Induction of Granulomatous Experimental Autoimmune Thyroiditis in IL-4 Gene-Disrupted Mice

Abstract

To study the role of IL-4 in development of granulomatous experimental autoimmune thyroiditis (EAT), IL-4 gene-disrupted mice expressing the EAT-susceptible H-2k haplotype were generated and used for EAT induction. Spleen cells from mouse thyroglobulin (MTg) and LPS-primed IL-4(+/+) and IL-4(-/-) donors could induce severe granulomatous EAT when spleen cells were activated with MTg and anti-IL-2R mAb in the presence of IL-12. Thyroid lesions had extensive follicular cell proliferation, large numbers of histiocytes, polymorphonuclear leukocytes, and multinucleated giant cells, in addition to lymphocytes and other mononuclear cells.
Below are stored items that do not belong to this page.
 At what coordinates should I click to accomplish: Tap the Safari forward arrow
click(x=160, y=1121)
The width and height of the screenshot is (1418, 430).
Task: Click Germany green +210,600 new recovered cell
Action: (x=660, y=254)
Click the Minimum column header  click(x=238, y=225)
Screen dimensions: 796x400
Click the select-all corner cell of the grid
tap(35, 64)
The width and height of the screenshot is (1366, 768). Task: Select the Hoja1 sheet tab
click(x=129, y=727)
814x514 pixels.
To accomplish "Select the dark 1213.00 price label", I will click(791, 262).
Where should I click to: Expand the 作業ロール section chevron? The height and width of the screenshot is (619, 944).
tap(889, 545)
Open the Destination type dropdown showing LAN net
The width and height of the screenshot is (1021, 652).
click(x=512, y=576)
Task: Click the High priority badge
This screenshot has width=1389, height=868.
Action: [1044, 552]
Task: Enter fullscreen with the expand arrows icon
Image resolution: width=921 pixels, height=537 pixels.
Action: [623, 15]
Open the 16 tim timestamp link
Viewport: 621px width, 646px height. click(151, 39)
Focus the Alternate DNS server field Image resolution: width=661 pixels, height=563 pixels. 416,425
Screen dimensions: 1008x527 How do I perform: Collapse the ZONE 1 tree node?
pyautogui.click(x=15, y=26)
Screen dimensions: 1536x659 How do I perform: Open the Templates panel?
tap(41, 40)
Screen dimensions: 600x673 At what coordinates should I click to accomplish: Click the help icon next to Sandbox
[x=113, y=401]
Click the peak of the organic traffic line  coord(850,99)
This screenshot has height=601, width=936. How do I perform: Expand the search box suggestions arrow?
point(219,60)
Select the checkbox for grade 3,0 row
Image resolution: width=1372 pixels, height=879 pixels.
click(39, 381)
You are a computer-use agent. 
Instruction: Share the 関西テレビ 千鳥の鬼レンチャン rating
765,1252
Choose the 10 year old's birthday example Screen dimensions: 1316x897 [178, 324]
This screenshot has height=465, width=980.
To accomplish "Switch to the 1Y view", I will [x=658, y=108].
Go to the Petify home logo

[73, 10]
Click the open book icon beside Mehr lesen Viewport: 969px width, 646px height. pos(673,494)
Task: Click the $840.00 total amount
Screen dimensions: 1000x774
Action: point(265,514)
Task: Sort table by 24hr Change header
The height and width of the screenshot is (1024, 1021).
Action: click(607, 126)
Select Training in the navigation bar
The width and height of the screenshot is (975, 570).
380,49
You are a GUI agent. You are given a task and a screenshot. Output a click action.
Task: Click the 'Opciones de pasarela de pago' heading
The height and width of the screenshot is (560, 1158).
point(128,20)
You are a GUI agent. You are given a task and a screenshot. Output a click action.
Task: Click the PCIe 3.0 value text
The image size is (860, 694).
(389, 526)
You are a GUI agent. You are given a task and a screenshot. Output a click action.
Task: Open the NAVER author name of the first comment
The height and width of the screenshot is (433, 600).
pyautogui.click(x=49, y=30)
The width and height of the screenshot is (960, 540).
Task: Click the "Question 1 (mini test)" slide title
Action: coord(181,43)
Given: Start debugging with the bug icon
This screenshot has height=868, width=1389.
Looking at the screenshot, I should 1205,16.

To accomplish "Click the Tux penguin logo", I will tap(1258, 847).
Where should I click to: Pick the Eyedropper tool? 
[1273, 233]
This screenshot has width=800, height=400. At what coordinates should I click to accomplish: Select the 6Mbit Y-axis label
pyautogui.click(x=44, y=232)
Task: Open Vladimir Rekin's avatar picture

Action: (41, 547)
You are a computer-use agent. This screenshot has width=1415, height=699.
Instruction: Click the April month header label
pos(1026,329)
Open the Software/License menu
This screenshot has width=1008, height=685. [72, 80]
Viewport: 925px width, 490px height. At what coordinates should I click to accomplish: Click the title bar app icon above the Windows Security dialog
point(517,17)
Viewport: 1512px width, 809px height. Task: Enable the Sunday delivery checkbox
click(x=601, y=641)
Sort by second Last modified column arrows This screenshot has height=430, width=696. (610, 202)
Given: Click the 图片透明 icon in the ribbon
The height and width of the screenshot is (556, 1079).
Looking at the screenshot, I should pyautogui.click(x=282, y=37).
Expression of IFN-gamma gene mRNA and production of IFN-gamma by effector spleen cells stimulated with MTg and IL-12 were similar for both IL-4(+/+) and IL-4(-/-) mice. Although IL-4 was undetectable in IL-4(-/-) mice, expression of mRNA for IL-5, IL-10, and IL-13 and production of IL-5 by both MTg-activated spleen cells and anti-CD3-activated CD4+ T cells were comparable for cells from IL-4(+/+) and IL-4(-/-) mice, indicating that the absence of IL-4 did not prevent production of other Th2 cytokines. Production of MTg-specific IgG1 was very low or undetectable in IL-4(-/-) mice. IL-4 gene mRNA and MTg-specific IgG1 could be detected in IL-4(+/+) or IL-4(-/-) recipients only when they received effector cells from IL-4(+/+) donor mice, indicating that IL-4- and IgG1-secreting cells are of donor origin. These results demonstrate that IL-4 is not essential for development of granulomatous EAT.